Szczegółowe wyliczenia już niebawem.

Naszykujcie notatnik i długopisy w dłoń- czas na wasze wyliczenia!


piątek, 14 września 2012

ETAP II

-przygotowanie planu działania.
W pierwszej kolejności planu, dzięki któremu zorganizujemy się tak by nie trzeba było pożyczać,a przy okazji uda się spłacać długi.
W drugiej kolejności-planu na życie, w którym zarobki  rodziny całkowicie wystarczają by się utrzymać i wyżywić bez konieczności ponownego zapożyczania.
A może nawet udałoby się odrobinę zaoszczędzić?
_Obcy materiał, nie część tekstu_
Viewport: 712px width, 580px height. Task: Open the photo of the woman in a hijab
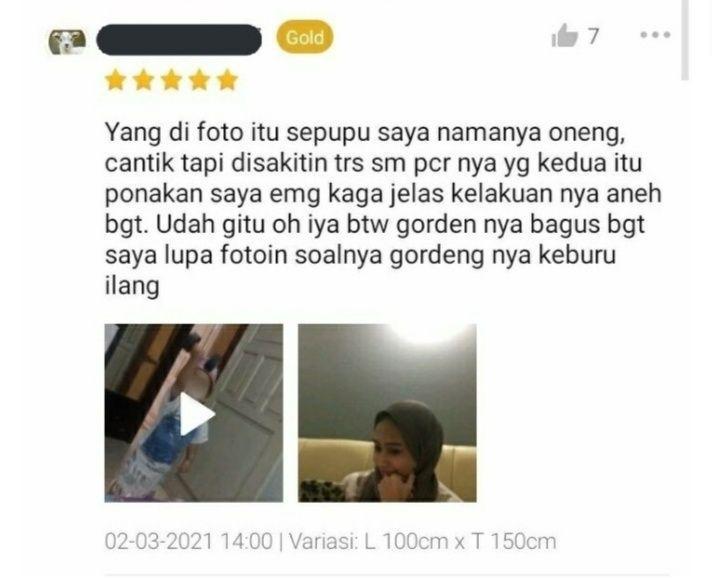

Ja obecnie skupię się na zaprezentowaniu mojego planu działania, którego już od pewnego czasu razem z moją rodzina staramy się przestrzegać.
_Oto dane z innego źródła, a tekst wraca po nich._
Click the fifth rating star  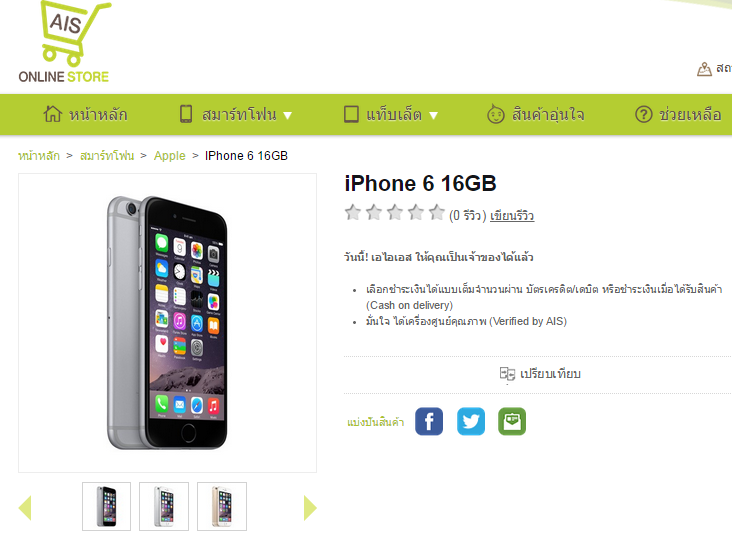tap(437, 212)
Na czym owy plan polega? O tym następnym razem.

Pozdrawiam!

czwartek, 6 września 2012

ETAP I

Etap I jest bardzo ważny. To moment uświadomienia sobie problemu. To czas kiedy dociera do nas fakt iż nasza sytuacja finansowa jest krótko mówiąc  d o  d u p y   i w końcu czas zrobić tzw 'coś' by ją zmienić.
Dla mnie Etap I nastąpił w momencie, kiedy byłam zapożyczona już u wszystkich możliwych osób,a jednocześnie przyszedł czas na zwrócenie pieniędzy, których oczywiście nie miałam.

środa, 11 lipca 2012

Nie bez kasy,czyli rodzina na swoim w Polsce

Witam serdecznie!

Jestem Iza, mam męża, córkę oraz psa. Zarówno ja jak i mój mąż pracujemy w prywatnych firmach i oboje jesteśmy zarejestrowani na najniższą krajową-nasze comiesięczne wypłaty to 1111 złotych na osobę. Łącznie zarabiamy 2222 złote miesięcznie na utrzymanie naszej rodziny.
Odkąd jesteśmy razem zawsze mieliśmy problemy z tym,aby pieniędzy starczyło do tzw. 'pierwszego'. Niestety kilka miesięcy temu okazało się, że z powodu nieopłacania czynszu mamy opuścić nasze mieszkanie jeśli w ciągu kilku dni nie spłacimy całości długu. Spłaciliśmy. Na szczęście,ale udało się to tylko i wyłącznie dzięki pomocy rodziny i przyjaciół. Bez Nich byśmy sobie nie dali rady. Dziś już jesteśmy bez długów. Okazało się, że mogliśmy nauczyć się dobrego zarządzania pieniędzmi w taki sposób by starczyło nam spokojnie na opłaty i życie na cały miesiąc. Wstyd jaki czuliśmy przed sobą i bliskimi zmotywował nas do rozsądnego wydawania pieniędzy. I czujemy ogromną ulgę i radość, ponieważ tak jakby zaczynamy od nowa nasze dorosłe życie. Zaczynamy tak jak zacząć powinniśmy od razu po ślubie. Jest to dla nas, można by powiedzieć, drugi start, a ponieważ nie chcemy go zmarnować postanowiłam założyć tego oto bloga. niebezkasy.blogspot.com to etap do którego dotarliśmy w życiu i w którym chcemy trwać.
Dokładnie nie bez kasy ! Na zawsze.
I właśnie o tym będę tu pisać, o zmaganiach jednej z polskich rodzin w codzienności za najniższą krajową. Znam takich którzy powiedzą, że 'nie da się'. A Ja wam udowodnię, że można być nie bez kasy, nawet z takimi niskimi zarobkami.